» WHAT YOU WILL DO
Please copy every line below that contains the string "agent".

Records from a data collection:
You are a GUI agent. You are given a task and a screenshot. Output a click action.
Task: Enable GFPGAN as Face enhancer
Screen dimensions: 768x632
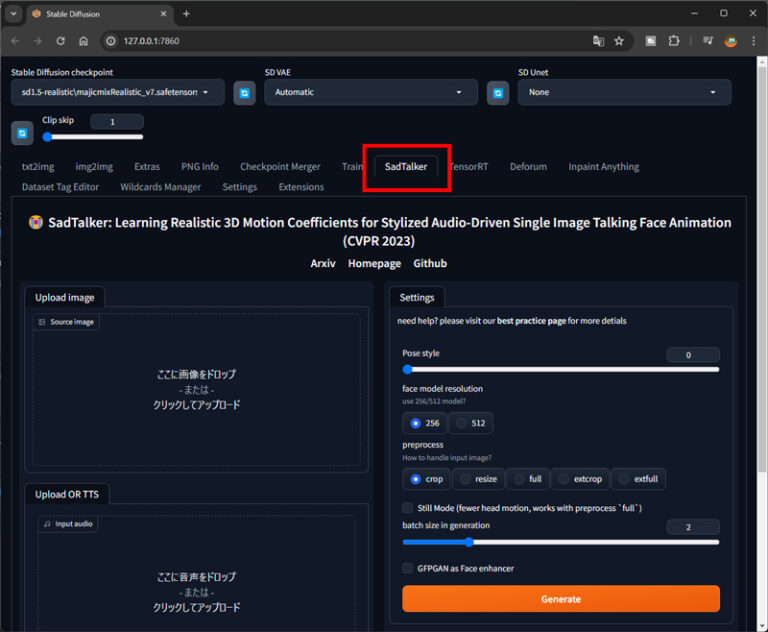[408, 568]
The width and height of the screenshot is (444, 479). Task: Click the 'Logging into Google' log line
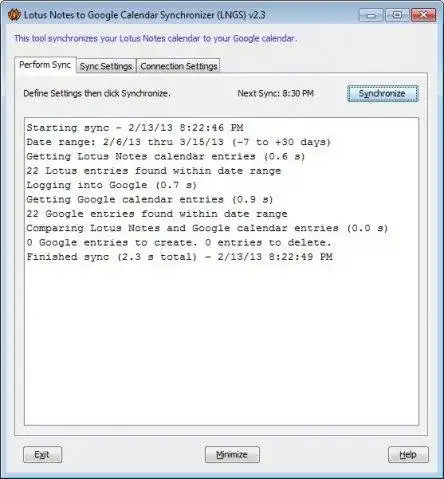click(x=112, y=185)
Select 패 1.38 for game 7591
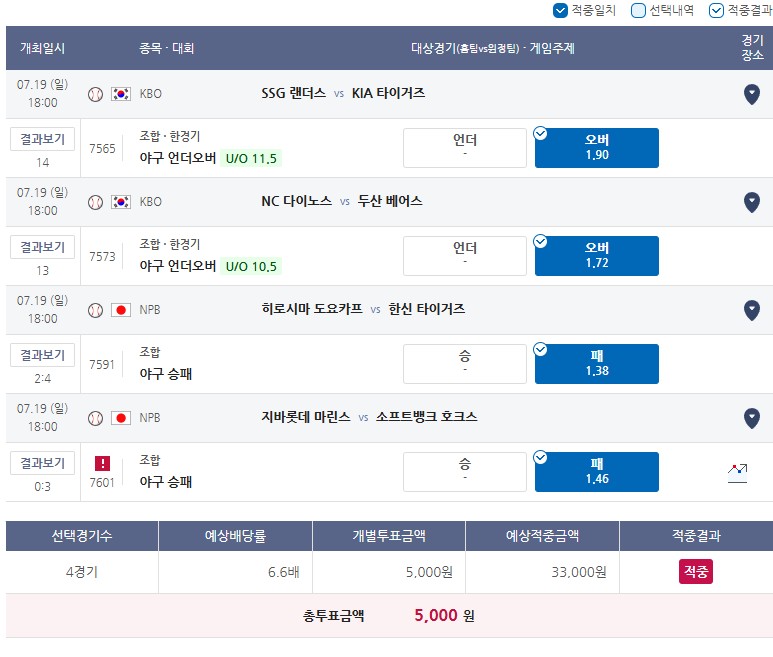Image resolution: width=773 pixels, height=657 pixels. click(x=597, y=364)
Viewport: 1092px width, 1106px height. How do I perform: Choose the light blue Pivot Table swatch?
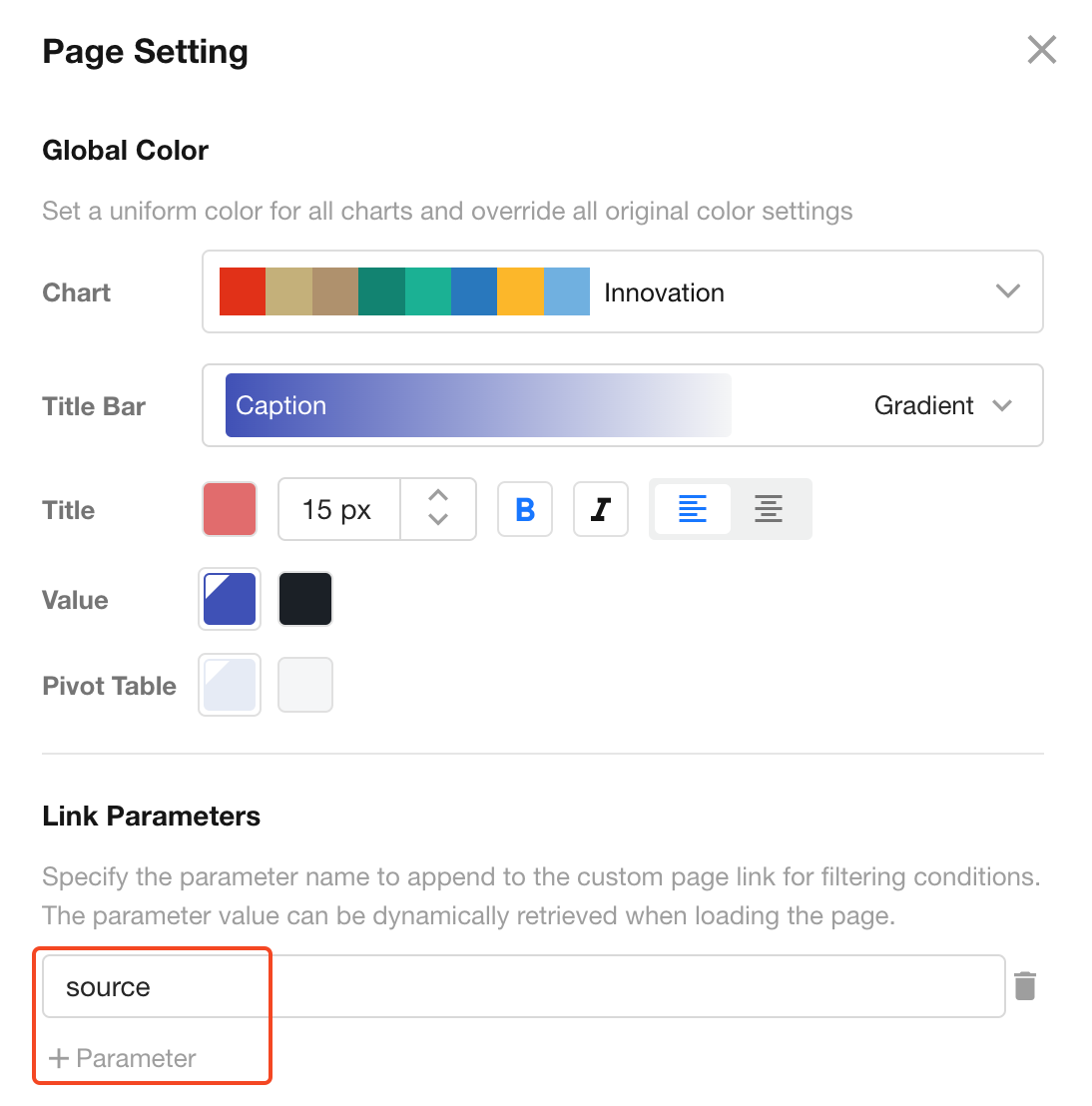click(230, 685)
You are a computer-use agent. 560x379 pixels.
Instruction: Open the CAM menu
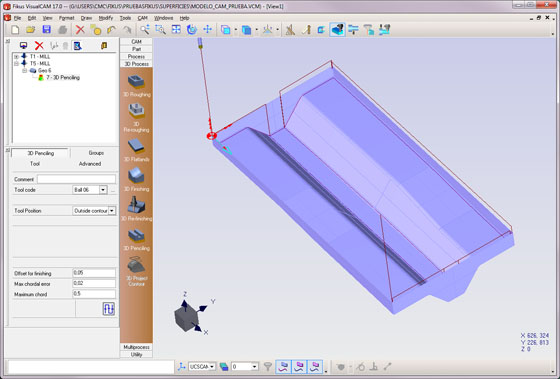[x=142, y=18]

» SOLUTION TO THIS PROBLEM
You are a GUI agent. You are given a task and a screenshot. Output a click action.
You are a computer-use agent. 560x379 pixels.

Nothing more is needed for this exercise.